>> START

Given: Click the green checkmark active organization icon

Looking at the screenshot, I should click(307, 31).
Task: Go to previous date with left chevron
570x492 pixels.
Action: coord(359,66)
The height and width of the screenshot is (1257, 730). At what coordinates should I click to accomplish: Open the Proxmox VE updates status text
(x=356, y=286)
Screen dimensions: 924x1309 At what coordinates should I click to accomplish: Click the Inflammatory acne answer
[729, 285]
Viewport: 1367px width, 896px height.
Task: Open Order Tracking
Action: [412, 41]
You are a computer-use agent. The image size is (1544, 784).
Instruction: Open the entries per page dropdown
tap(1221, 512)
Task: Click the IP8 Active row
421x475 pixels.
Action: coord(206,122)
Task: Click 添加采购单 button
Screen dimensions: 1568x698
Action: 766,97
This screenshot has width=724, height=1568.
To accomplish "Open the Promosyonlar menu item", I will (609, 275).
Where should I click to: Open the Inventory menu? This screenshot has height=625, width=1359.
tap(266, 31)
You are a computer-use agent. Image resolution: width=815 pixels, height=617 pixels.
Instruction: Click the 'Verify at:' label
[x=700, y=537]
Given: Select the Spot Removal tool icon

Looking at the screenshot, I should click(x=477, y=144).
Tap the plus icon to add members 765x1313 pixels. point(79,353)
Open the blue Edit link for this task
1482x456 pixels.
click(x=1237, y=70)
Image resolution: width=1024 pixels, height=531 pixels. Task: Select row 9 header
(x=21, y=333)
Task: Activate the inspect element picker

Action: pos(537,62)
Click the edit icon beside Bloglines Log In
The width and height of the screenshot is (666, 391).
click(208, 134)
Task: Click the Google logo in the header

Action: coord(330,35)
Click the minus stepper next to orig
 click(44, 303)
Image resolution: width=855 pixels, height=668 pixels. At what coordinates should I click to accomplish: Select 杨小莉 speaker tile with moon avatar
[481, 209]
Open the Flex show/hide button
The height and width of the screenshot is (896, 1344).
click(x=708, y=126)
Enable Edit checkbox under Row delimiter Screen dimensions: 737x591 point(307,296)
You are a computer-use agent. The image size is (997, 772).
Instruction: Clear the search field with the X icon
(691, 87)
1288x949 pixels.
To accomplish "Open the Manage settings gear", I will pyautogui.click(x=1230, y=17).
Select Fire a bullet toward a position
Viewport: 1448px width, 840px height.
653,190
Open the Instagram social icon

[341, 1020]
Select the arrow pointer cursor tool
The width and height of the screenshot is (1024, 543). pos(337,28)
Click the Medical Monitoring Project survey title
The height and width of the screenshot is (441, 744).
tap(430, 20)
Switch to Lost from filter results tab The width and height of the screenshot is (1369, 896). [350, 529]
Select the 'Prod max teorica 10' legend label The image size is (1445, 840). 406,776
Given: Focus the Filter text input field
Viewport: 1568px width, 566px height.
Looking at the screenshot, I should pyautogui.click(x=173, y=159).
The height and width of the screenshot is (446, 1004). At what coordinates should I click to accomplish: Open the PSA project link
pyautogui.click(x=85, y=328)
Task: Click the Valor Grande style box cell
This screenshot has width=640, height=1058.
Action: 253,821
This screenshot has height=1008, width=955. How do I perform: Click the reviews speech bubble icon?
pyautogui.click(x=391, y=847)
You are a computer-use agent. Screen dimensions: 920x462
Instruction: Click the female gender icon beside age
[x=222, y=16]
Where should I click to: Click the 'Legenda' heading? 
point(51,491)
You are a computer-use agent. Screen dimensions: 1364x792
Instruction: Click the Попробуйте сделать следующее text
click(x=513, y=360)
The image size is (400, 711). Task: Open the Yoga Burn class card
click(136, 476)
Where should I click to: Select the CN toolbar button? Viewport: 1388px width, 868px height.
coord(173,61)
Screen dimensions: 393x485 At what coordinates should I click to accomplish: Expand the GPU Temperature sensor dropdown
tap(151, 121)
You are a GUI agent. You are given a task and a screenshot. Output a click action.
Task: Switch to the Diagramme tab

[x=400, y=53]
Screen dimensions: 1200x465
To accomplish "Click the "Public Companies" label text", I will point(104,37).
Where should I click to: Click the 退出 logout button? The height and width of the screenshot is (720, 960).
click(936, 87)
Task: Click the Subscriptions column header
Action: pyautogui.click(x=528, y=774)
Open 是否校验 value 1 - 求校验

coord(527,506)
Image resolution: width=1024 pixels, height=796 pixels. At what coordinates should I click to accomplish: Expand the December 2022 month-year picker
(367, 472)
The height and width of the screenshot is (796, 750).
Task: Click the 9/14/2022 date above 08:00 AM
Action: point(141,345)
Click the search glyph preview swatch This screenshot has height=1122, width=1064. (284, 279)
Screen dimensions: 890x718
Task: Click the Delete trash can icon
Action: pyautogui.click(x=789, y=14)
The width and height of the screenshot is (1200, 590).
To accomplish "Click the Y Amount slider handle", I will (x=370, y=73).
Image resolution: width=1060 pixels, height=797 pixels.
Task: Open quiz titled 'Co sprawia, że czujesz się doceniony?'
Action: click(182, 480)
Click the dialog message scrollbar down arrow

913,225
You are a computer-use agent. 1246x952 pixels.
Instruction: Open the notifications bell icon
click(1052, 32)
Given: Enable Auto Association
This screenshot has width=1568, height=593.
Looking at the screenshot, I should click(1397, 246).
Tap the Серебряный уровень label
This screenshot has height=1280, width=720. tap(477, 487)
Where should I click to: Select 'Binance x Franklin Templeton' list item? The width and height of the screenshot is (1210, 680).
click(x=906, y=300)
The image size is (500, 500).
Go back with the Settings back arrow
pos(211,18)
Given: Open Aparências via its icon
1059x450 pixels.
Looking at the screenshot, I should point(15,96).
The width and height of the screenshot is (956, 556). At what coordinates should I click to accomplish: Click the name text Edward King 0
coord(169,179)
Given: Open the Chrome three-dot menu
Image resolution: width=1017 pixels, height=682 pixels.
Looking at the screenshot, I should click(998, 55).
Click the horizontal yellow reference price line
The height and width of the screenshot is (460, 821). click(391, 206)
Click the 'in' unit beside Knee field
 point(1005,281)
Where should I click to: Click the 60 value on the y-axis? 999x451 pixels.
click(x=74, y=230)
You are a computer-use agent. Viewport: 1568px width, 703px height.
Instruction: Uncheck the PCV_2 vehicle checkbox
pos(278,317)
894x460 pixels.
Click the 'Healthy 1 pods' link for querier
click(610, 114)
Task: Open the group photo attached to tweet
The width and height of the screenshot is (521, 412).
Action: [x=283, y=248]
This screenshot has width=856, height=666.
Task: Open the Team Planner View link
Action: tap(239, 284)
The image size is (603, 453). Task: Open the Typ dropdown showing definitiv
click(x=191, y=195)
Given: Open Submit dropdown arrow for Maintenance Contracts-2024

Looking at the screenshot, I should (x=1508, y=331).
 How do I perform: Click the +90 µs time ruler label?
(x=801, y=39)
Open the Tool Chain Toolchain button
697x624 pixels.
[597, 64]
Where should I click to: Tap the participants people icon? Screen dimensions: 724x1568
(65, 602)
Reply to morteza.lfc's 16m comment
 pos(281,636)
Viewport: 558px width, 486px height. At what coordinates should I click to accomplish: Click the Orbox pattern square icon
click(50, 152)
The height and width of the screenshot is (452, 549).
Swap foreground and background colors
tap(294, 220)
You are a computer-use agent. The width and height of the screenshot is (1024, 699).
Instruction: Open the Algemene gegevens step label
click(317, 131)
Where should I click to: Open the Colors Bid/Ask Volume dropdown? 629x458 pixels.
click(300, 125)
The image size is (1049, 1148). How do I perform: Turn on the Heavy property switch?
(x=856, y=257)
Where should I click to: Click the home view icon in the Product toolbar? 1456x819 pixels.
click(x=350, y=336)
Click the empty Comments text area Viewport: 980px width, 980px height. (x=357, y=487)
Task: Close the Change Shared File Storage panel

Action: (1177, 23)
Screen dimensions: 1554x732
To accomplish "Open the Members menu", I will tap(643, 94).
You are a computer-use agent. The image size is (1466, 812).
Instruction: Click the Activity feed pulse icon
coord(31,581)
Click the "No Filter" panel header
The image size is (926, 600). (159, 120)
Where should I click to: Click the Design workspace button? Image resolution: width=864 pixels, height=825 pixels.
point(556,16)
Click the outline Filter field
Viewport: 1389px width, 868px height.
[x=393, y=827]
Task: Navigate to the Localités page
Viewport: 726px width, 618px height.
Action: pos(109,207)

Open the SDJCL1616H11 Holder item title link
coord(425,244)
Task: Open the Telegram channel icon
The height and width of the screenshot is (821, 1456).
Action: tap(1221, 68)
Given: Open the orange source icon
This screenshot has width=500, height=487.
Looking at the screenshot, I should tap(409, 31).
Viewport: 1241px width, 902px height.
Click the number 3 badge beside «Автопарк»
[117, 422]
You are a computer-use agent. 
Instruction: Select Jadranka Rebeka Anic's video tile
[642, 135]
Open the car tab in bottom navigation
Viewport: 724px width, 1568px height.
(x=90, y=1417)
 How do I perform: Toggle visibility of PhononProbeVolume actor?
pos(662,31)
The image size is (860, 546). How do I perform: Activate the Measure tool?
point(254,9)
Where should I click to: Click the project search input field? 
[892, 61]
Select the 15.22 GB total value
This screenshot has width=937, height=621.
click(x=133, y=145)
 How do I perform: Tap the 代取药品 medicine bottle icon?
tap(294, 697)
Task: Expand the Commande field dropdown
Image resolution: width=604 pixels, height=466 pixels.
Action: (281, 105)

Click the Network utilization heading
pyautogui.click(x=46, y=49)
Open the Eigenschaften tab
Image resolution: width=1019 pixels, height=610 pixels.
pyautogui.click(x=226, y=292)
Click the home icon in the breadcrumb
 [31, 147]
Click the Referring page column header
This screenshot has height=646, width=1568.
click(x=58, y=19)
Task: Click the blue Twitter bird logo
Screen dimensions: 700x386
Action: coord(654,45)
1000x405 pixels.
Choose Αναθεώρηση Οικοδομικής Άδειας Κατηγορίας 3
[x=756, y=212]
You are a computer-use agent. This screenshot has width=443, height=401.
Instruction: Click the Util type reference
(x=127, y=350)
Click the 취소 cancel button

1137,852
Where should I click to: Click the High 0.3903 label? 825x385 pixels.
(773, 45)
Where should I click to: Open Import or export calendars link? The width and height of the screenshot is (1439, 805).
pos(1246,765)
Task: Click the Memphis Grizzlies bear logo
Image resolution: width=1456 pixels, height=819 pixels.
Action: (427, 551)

>> END

> _Exercise objective_: Quote the rows above word for word, starting with the line containing "Where should I click to: Select 'Binance" and ending with the line containing "coord(169,179)", both lines included.

> _Written solution_:
Where should I click to: Select 'Binance x Franklin Templeton' list item? The width and height of the screenshot is (1210, 680).
click(x=906, y=300)
The image size is (500, 500).
Go back with the Settings back arrow
pos(211,18)
Given: Open Aparências via its icon
1059x450 pixels.
Looking at the screenshot, I should point(15,96).
The width and height of the screenshot is (956, 556). At what coordinates should I click to accomplish: Click the name text Edward King 0
coord(169,179)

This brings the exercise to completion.